▸ EXTRAIT:
━━━━━━━━━━━━━━━━━━━━━━━━━━━━━━

Les derniers rebondissements de la médiatique affaire qui oppose l'actrice Judith Godrèche au réalisateur Benoît Jacquot illustrent le changement de pied de la justice face aux affaires de violences sexuelles.
Après la plainte pour viols sur mineures déposée en février par l'actrice, la justice parisienne a décidé d'ouvrir une enquête bien que les faits dénoncés aient eu lieu entre 1986 et 1992.
Au terme de la garde à vue de M. Jacquot, le parquet de Paris a annoncé mercredi sa mise en examen pour viols sur d'autres actrices, Julia Roy en 2013 et Isild Le Besco entre 1998 et 2000, des accusations que le cinéaste récuse.
La libération de la parole des victimes depuis le mouvement MeToo a amené le garde des Sceaux à inciter les parquets, en février 2021, à ouvrir des enquêtes lors de révélations d'infractions sexuelles commises sur des mineurs, même prescrites.
Une pratique suivie à Paris depuis longtemps et qui "commence à se généraliser en France", indique-t-on au parquet de Paris.

━━━━━━━━━━━━━━━━━━━━━━━━━━━━━━

▸ OBJECTIF:
Recopiez intégralement l'extrait sur l'affaire opposant Judith Godrèche à Benoît Jacquot, s'il vous plaît, sans y changer un mot.

▸ JEU DE DONNÉES:
━━━━━━━━━━━━━━━━━━━━━━━━━━━━━━

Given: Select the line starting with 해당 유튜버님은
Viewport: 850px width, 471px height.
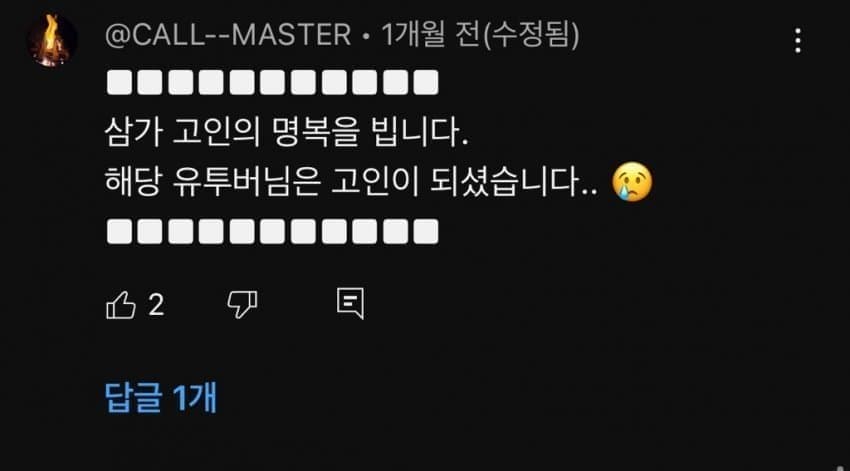Looking at the screenshot, I should (351, 182).
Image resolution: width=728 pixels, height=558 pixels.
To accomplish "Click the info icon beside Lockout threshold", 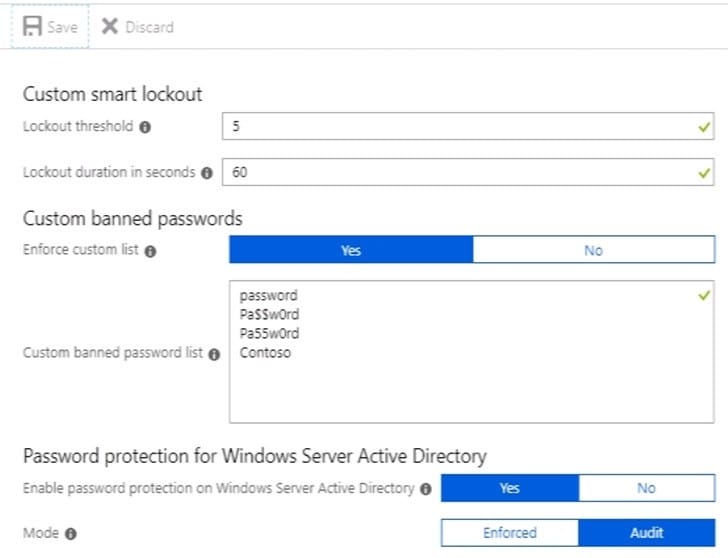I will (145, 128).

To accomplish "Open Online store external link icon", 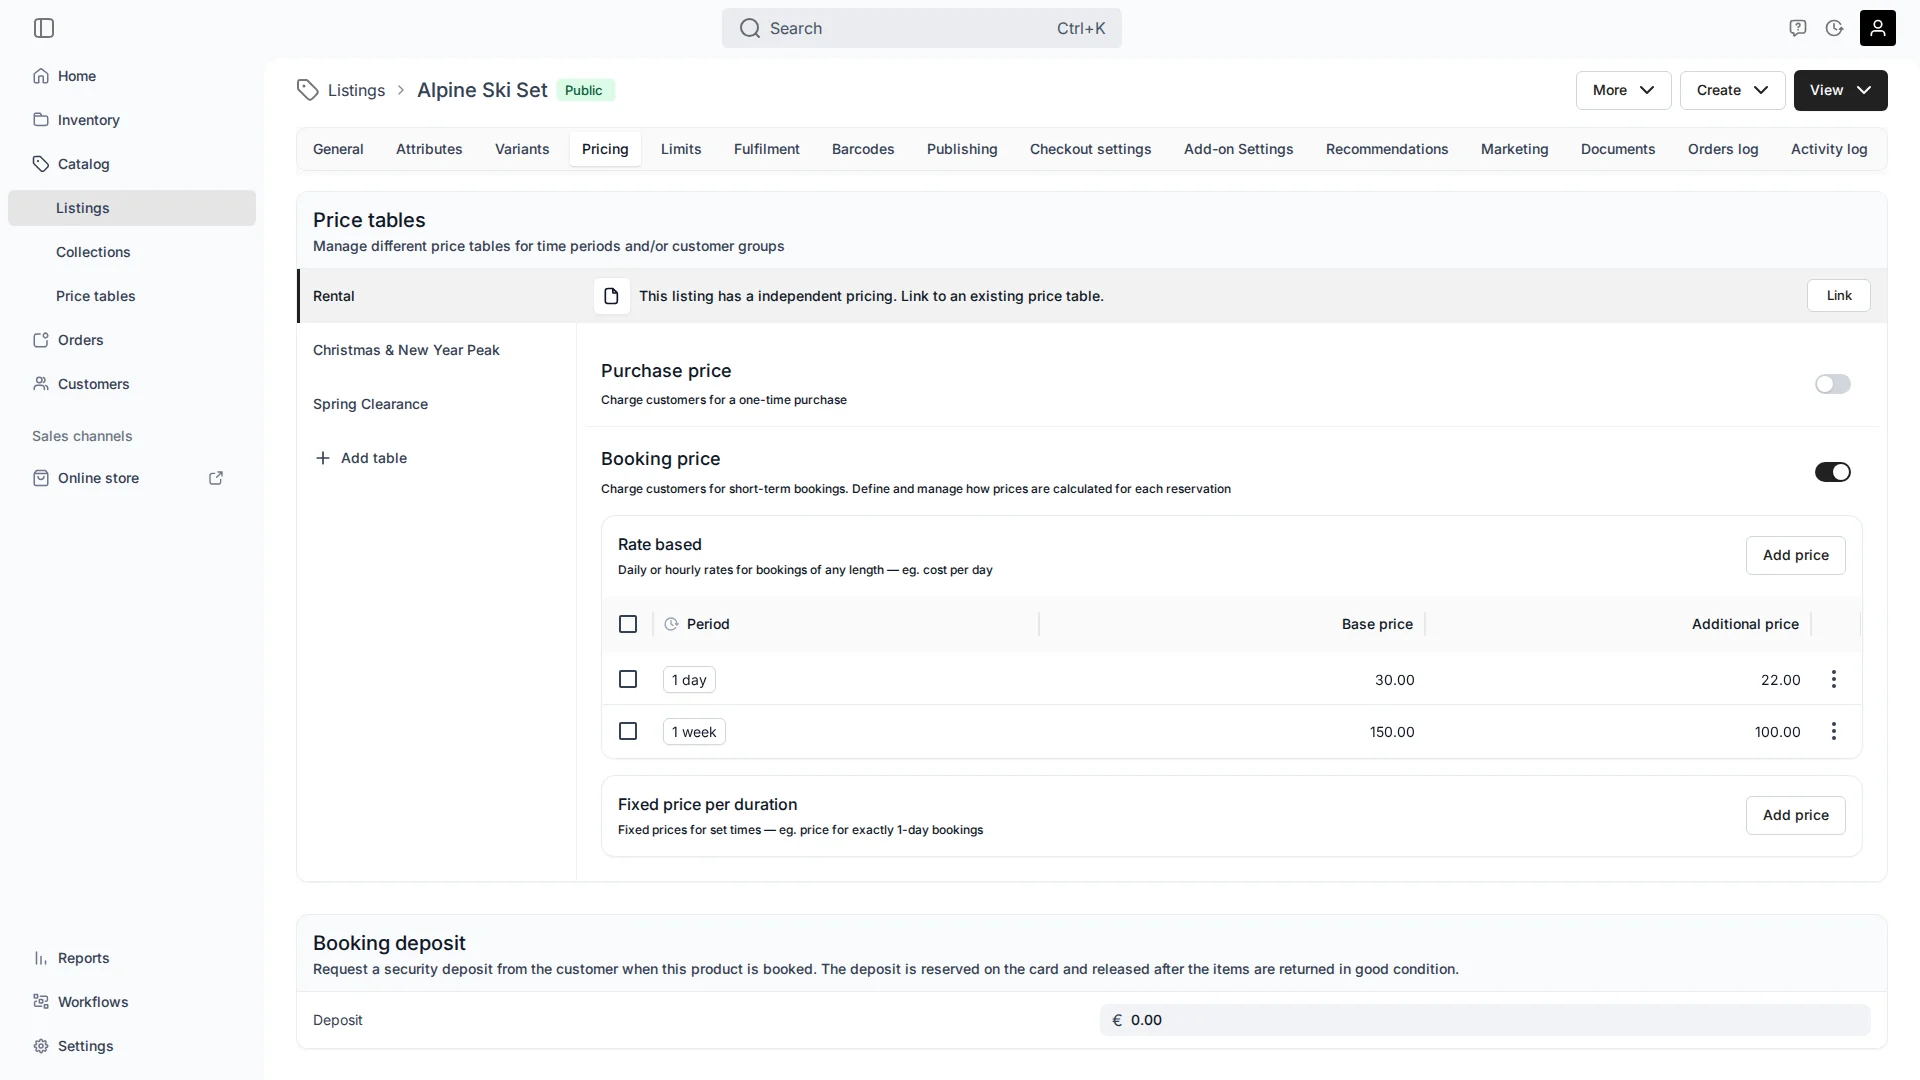I will [216, 478].
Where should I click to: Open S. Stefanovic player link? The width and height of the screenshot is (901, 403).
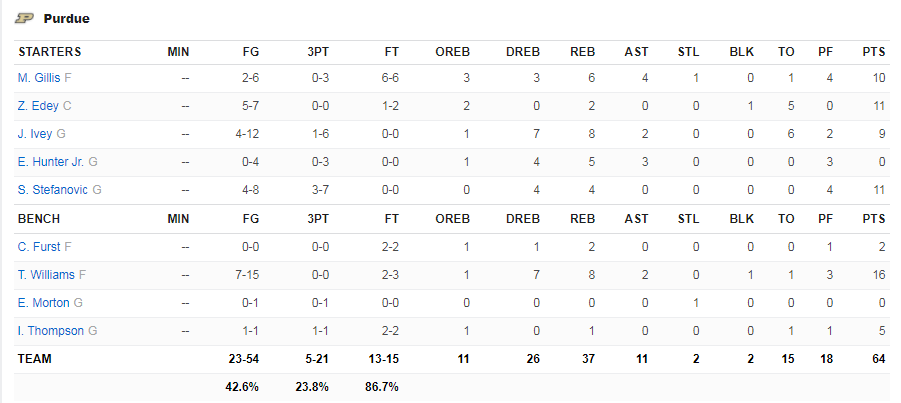[53, 190]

━━━━━━━━━━━━━━━━━━━━━━━━━━━━━━

▸ CORRIGÉ:
Les derniers rebondissements de la médiatique affaire qui oppose l'actrice Judith Godrèche au réalisateur Benoît Jacquot illustrent le changement de pied de la justice face aux affaires de violences sexuelles.
Après la plainte pour viols sur mineures déposée en février par l'actrice, la justice parisienne a décidé d'ouvrir une enquête bien que les faits dénoncés aient eu lieu entre 1986 et 1992.
Au terme de la garde à vue de M. Jacquot, le parquet de Paris a annoncé mercredi sa mise en examen pour viols sur d'autres actrices, Julia Roy en 2013 et Isild Le Besco entre 1998 et 2000, des accusations que le cinéaste récuse.
La libération de la parole des victimes depuis le mouvement MeToo a amené le garde des Sceaux à inciter les parquets, en février 2021, à ouvrir des enquêtes lors de révélations d'infractions sexuelles commises sur des mineurs, même prescrites.
Une pratique suivie à Paris depuis longtemps et qui "commence à se généraliser en France", indique-t-on au parquet de Paris.